START DATA SUPPLIED
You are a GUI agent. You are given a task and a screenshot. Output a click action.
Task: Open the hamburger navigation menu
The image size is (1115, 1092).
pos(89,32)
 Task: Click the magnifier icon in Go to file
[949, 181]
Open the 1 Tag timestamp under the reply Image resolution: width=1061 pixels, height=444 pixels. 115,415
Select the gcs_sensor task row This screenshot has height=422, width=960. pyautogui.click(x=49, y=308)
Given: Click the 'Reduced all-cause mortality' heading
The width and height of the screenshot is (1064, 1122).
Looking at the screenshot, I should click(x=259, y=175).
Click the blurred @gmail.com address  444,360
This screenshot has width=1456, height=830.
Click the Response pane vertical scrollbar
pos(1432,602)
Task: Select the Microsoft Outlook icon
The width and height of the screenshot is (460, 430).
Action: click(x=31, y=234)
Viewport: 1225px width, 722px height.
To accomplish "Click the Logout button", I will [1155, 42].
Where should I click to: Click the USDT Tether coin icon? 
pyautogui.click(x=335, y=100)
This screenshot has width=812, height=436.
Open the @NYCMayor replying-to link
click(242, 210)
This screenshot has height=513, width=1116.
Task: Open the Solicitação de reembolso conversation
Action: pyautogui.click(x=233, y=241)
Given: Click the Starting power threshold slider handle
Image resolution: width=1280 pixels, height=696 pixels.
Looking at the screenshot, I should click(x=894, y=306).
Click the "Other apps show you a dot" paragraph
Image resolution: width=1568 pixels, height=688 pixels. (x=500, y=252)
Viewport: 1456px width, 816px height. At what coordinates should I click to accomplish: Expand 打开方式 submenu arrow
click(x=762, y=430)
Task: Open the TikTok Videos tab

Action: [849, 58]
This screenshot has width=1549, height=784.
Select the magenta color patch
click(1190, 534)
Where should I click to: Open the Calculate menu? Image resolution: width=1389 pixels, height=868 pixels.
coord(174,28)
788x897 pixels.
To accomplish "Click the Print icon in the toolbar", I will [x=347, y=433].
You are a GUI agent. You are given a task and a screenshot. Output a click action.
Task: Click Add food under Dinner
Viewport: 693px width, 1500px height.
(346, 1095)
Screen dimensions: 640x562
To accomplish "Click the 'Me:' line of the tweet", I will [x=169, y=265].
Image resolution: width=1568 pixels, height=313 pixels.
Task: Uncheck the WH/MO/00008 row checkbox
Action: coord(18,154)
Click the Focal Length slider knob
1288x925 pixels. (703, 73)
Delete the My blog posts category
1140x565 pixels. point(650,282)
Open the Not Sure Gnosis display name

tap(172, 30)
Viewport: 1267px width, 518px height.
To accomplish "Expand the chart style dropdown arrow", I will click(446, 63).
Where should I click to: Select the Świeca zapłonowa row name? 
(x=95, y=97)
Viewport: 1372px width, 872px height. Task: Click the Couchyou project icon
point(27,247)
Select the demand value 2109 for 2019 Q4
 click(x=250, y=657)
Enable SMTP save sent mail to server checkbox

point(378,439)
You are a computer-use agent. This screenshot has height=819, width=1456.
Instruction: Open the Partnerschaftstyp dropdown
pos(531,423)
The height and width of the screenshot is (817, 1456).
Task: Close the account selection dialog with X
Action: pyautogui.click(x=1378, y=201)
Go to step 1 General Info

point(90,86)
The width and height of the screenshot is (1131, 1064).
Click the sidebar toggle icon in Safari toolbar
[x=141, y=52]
END DATA SUPPLIED
* INSTRUCTION *
Rewrite every item above, putting "Display" wherever "Viewport" appears and changing nothing else.

* EXPECTED ANSWER *
You are a GUI agent. You are given a task and a screenshot. Output a click action.
Task: Open the hamburger navigation menu
The image size is (1115, 1092).
pos(89,32)
 Task: Click the magnifier icon in Go to file
[949, 181]
Open the 1 Tag timestamp under the reply Image resolution: width=1061 pixels, height=444 pixels. 115,415
Select the gcs_sensor task row This screenshot has height=422, width=960. pyautogui.click(x=49, y=308)
Given: Click the 'Reduced all-cause mortality' heading
The width and height of the screenshot is (1064, 1122).
Looking at the screenshot, I should click(x=259, y=175).
Click the blurred @gmail.com address  444,360
This screenshot has width=1456, height=830.
Click the Response pane vertical scrollbar
pos(1432,602)
Task: Select the Microsoft Outlook icon
The width and height of the screenshot is (460, 430).
Action: click(x=31, y=234)
Display: 1225px width, 722px height.
To accomplish "Click the Logout button", I will [1155, 42].
Where should I click to: Click the USDT Tether coin icon? 
pyautogui.click(x=335, y=100)
This screenshot has width=812, height=436.
Open the @NYCMayor replying-to link
click(242, 210)
This screenshot has height=513, width=1116.
Task: Open the Solicitação de reembolso conversation
Action: pyautogui.click(x=233, y=241)
Given: Click the Starting power threshold slider handle
Image resolution: width=1280 pixels, height=696 pixels.
Looking at the screenshot, I should click(x=894, y=306).
Click the "Other apps show you a dot" paragraph
Image resolution: width=1568 pixels, height=688 pixels. (x=500, y=252)
Display: 1456px width, 816px height. At what coordinates should I click to accomplish: Expand 打开方式 submenu arrow
click(x=762, y=430)
Task: Open the TikTok Videos tab

Action: [849, 58]
This screenshot has width=1549, height=784.
Select the magenta color patch
click(1190, 534)
Where should I click to: Open the Calculate menu? Image resolution: width=1389 pixels, height=868 pixels.
coord(174,28)
788x897 pixels.
To accomplish "Click the Print icon in the toolbar", I will [x=347, y=433].
You are a GUI agent. You are given a task and a screenshot. Output a click action.
Task: Click Add food under Dinner
Display: 693px width, 1500px height.
(346, 1095)
Screen dimensions: 640x562
To accomplish "Click the 'Me:' line of the tweet", I will [x=169, y=265].
Image resolution: width=1568 pixels, height=313 pixels.
Task: Uncheck the WH/MO/00008 row checkbox
Action: coord(18,154)
Click the Focal Length slider knob
1288x925 pixels. (703, 73)
Delete the My blog posts category
1140x565 pixels. point(650,282)
Open the Not Sure Gnosis display name

tap(172, 30)
Display: 1267px width, 518px height.
To accomplish "Expand the chart style dropdown arrow", I will click(446, 63).
Where should I click to: Select the Świeca zapłonowa row name? 
(x=95, y=97)
Display: 1372px width, 872px height. Task: Click the Couchyou project icon
point(27,247)
Select the demand value 2109 for 2019 Q4
 click(x=250, y=657)
Enable SMTP save sent mail to server checkbox

point(378,439)
You are a computer-use agent. This screenshot has height=819, width=1456.
Instruction: Open the Partnerschaftstyp dropdown
pos(531,423)
The height and width of the screenshot is (817, 1456).
Task: Close the account selection dialog with X
Action: pyautogui.click(x=1378, y=201)
Go to step 1 General Info

point(90,86)
The width and height of the screenshot is (1131, 1064).
Click the sidebar toggle icon in Safari toolbar
[x=141, y=52]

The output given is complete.